Роза прошла мимо нас, равнодушно кивнула Педро, без всякого интереса скользнула взглядом по моему лицу и, грациозно поводя плечами, отсчитала тонкими каблучками деревянные ступеньки лестницы, каменные плиты дворика, после чего звук ее шагов затих за воротами, выходящими на улицу Магальянес.
— Самая сложная фигура здешнего общества, — продолжает Педро после минутного молчания. — Профессию ты уже, конечно, определил: та самая древнейшая женская профессия. Причем водит клиентов прямо сюда. Жильцы пытались протестовать, но ничего из этого не получилось: во-первых, Роза перекричит кого угодно. Но самое главное: «по совместительству» она является еще и осведомительницей полиции. Докладывает в участке обо всем, что происходит в квартале. И кроме того, один из районных полицейских является ее «покровителем». Вот и попробуй повоюй с ней.
По деревянной галерее он идет к противоположному крылу дома.

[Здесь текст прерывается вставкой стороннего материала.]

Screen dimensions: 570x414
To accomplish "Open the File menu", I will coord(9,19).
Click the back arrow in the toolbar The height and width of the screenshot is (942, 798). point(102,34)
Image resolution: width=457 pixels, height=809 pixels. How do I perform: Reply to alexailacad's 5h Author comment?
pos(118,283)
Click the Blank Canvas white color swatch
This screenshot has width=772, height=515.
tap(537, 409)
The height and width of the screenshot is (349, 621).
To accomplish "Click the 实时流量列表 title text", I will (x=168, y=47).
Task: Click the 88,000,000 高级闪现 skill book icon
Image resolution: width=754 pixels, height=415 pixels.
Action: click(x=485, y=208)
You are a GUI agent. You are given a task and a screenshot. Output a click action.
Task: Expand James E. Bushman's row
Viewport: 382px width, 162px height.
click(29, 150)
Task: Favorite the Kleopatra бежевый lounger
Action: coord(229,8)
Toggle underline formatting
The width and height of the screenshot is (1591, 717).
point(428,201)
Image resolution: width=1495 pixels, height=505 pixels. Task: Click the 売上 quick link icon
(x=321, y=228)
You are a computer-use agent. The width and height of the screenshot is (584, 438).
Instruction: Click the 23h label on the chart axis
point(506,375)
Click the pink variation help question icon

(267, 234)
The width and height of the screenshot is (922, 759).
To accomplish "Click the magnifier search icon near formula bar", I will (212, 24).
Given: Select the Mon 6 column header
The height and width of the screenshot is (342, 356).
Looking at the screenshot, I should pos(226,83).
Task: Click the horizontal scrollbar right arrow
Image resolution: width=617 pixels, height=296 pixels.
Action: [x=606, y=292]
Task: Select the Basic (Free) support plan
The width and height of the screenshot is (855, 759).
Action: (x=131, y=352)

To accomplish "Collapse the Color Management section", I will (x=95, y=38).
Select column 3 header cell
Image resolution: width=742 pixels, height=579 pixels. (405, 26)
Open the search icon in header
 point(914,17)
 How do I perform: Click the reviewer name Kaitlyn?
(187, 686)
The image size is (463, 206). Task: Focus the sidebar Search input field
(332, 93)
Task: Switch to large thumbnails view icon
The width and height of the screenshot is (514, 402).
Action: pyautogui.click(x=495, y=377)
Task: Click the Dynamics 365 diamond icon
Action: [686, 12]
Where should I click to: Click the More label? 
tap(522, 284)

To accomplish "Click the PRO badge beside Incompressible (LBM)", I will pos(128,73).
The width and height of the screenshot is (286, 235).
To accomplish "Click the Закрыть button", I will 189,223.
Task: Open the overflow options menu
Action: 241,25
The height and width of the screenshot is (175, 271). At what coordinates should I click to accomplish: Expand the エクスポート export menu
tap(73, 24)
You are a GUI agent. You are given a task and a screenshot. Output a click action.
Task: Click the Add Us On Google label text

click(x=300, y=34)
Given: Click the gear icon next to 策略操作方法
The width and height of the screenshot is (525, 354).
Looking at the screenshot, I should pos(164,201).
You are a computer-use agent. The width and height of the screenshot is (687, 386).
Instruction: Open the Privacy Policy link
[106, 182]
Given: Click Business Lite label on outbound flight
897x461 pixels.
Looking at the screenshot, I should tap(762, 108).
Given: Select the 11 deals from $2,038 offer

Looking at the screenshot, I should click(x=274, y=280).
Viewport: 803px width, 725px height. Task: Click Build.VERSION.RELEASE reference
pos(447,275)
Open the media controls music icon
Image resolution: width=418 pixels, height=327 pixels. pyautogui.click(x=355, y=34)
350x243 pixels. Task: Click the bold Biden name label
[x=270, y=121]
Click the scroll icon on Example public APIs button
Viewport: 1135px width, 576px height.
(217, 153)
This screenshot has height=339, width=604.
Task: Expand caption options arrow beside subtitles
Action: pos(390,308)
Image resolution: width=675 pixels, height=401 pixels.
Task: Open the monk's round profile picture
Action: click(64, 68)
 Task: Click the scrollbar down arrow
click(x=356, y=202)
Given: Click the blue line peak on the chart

Я следую за ним. Здесь пахнет нечистотами, чесноком и керосином.
— Хочешь, посмотрим, как живут эти люди? — Педро стучит в обитую жестью дверь.
— Кто там? — слышится женский голос.
— Это я, Педро, ваш сосед.
— Что угодно сеньору?
— Простите, у меня к вам маленькая просьба.
Дверь слегка приоткрылась. В щели — настороженное женское лицо.
— Я хотел попросить вас, — говорит Педро с заискивающей улыбкой, — если это, конечно, вас не стеснит, на секундочку разрешить моему другу пройти к вашему окну, чтобы он смог сфотографировать Каминито сверху.
— Зачем это? — спросила женщина, все еще не открывая дверь.
— Для журнала, — заторопился, объясняя, Педро. — Мой друг — иностранец. Он из Европы. Он хочет написать статью о нашем городе. И конечно, фотография Каминито не может не сопровождать такую статью.
— Ну и что?
— Но из вашего, сеньора, окна открывается самый лучший вид на Каминито. Самый лучший… Мы вас не задержим, поверьте! Всего одна минутка!
— Ну что же, — говорит женщина после минутного колебания, — если вы это сделаете быстро…
Она сбрасывает цепочку, открывает дверь. Мы входим. Тяжелый воздух ударяет в нос. В доме мрачно и темно. По узкой прихожей мы проходим на кухню, и я успеваю разглядеть через открытую дверь маленькую комнату, в которой стоит старый диван. На нем лежит, закрыв газетой лицо, мужчина.
В ногу мне ткнулась мокрым носом собака. На кухне, куда мы входим из прихожей, горит лампочка, хотя сейчас полдень. Темно. Душно. На плите шипит сковородка: на оливковом масле жарится зеленая фасоль. Над заставленным кастрюлями кухонным столом — засиженная мухами вырезка из старого журнала, самодовольная физиономия какого-то государственного мужа, восседающего за необъятным письменным столом. На полу возятся пятеро детишек, мал мала меньше. При нашем появлении они смолкают и, раскрыв рты, разглядывают нас.
— Простите, сеньора, не могли бы вы открыть на секундочку окно? — говорит Педро.
Окно маленькое, двустворчатое. Одна створка вместо стекла заколочена фанерой.